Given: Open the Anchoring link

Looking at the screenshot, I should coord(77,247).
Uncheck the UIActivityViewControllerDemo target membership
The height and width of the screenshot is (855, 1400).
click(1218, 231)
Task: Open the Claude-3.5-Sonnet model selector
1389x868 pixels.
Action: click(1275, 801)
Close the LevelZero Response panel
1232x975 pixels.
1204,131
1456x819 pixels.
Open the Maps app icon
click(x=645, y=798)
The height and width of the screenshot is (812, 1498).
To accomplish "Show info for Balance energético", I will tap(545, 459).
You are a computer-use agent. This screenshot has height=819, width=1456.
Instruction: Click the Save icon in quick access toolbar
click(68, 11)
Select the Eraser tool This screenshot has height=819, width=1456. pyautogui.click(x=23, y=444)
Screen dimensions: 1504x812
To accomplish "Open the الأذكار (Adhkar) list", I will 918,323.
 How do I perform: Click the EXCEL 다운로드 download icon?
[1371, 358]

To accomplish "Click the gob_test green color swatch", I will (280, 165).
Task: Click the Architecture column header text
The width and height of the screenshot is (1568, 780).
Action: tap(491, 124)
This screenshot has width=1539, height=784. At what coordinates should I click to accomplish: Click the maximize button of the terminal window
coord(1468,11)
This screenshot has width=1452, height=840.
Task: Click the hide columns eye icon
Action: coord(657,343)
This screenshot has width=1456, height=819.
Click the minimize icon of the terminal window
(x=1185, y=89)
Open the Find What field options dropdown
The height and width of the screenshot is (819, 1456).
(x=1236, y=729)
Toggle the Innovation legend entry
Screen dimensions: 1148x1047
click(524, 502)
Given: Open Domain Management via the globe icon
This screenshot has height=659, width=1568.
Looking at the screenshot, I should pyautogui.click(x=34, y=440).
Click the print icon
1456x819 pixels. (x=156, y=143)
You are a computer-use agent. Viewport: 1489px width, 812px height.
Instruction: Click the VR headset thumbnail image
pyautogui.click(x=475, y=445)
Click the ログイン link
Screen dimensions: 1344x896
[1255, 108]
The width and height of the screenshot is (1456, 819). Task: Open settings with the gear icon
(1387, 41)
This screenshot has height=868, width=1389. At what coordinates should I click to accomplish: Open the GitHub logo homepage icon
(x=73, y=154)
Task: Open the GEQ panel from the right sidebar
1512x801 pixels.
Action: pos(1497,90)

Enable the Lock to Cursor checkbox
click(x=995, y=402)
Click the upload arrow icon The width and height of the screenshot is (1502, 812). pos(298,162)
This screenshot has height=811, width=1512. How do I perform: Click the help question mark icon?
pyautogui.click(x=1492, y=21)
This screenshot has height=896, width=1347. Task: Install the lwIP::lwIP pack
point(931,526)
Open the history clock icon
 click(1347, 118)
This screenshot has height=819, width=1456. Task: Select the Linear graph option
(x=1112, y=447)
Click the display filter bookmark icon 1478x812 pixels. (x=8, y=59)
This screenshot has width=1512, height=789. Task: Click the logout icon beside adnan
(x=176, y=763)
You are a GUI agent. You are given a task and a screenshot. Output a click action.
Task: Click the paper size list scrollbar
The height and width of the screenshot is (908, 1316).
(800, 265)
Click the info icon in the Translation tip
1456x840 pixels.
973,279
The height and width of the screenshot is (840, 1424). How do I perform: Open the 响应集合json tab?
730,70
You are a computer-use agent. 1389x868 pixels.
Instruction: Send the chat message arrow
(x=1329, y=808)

+--

__Problem description__:
How many lines of the listing contain "agent"? Say only that number.

__Answer__:
4